Monday, August 03, 2020

The Real Surprise is, there won't be an "October Surprise"


Greg Sargent is partly right:

In the end, it’s likely that Trump’s long trail of deliberate uses of the government to bolster his deceptions, agitprop and corrupt designs will itself undo any vaccine Hail Mary. Even if Trump does manage to rush forward such an announcement, why would voters trust him to carry forward the long and complex process to follow in good faith or out of any meaningful conception of what’s in the national interest?

But there are two primary factors working against Trump unveiling an "October surprise," and one is the value of an "October surprise."

1) Timing.

Even announcing the vaccine in October is too late.  If Trump can't announce it now, and back up his announcement with deliveries of vaccine even just to "front-line" workers in just the hardest hit states (14, at current count), it's too late and it's another empty lie.  Trump has trotted those out so fast and furiously (recently denying federal officers were leaving Portland, while claiming "hundreds of thousands" would soon descend on Chicago) now it's impossible to ignore them.  So for a vaccine "October surprise," it's now or never.  He can even proclaim it in September; but if deliveries aren't already on the way, fuggedaboutit.

It's actually not clear even Trump understands that:

While White House officials do not specifically mention the election during the board’s discussions, people familiar with the conversations say they ask regularly about October, a date that hangs over the effort. Trump campaign advisers privately call a pre-election vaccine “the holy grail.”
Reality, however, is a cruel teacher.

Besides, teachers and students aren't going to get it, so what benefit will it really be to Trump?

2)  Efficacy.

It's little remembered now, but Salk pushed hard for his polio vaccine to get to market, even as Sabine moved cautiously to develop his.  If you've forgotten, or never knew, the Salk vaccine was an injection, and was developed from live poliomyelitis bacterium.  The Sabine vaccine used dead polio cells.  Both worked, but the pressure to produce and distribute the vaccine led to a catastrophe:  a lab insufficiently vetted and incapable of meeting requirements, produced vaccine with live polio, and distributed it.  Almost all the children vaccinated got polio, not protection from polio.  That was only one batch, and one time; but it was a horror that could not be repeated.  This is the primary reason vaccines take time to develop and get distributed.  And yet do not doubt the Trump administration prefers not to learn from that example:

Scientists have argued that it would be unwise to cut corners on a vaccine that is to be injected into some 300 million Americans, adding that a failed effort would fuel public distrust of vaccines generally.

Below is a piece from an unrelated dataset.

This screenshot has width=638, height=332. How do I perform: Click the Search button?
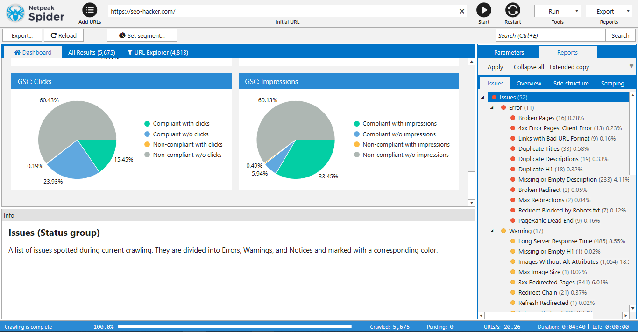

But a senior White House official, who discussed the matter on the condition of anonymity, said that it would also be unethical to withhold an effective vaccine for an extra three or four months while more people died just to check the boxes of a more routine trial process.
That was the argument used against Sabine's approach and in favor of Salk's.  But Sabine's vaccine never gave anyone polio.

I'll admit I don't remember who paid for the Sabine vaccine I remember taking on a sugar cube (I'm fairly sure I had the Salk vaccine earlier in my life.  I had a lot of shots.  But nobody was taking chances on polio; belt and suspenders were the order of the day).  I just know it was paid for, and not, I think, by my parents.  The public health need was too great to leave vaccination to those who could pay.  That was a massive effort; it took time to organize and implement.  Even if Trump makes a vacuous claim in October (or September), who is going to see the benefit of it?  Nurses and hospital staff?  Deserving, surely, but what does that do for teachers, school staff, students, parents, grandparents?  Not a damned thing.  Surprisingly, not that many people suddenly change their minds based on promises that have no chance of being fulfilled until months later, if at all.

We need a vaccine; there is no question about it.  But even as it is distributed, the disease will persist. The dangers of contagion still exist until a majority of the world's population can be vaccinated.  The dangers of contagion within cities will persist until a majority of that city's population can be vaccinated, and a majority of the state residents, and a majority of the country.  We have 335 million people in this country, and in 6 months we've still only managed to test less than 10% of them, while our President insists it's our "excellent" testing that makes us think we have so many cases of covid-19.  If he starts bellowing about a vaccine that will save us all, I honestly wonder how many people will even listen.  The problem then is not what his premature announcement would do to the election outcome; it's what it would do to public health.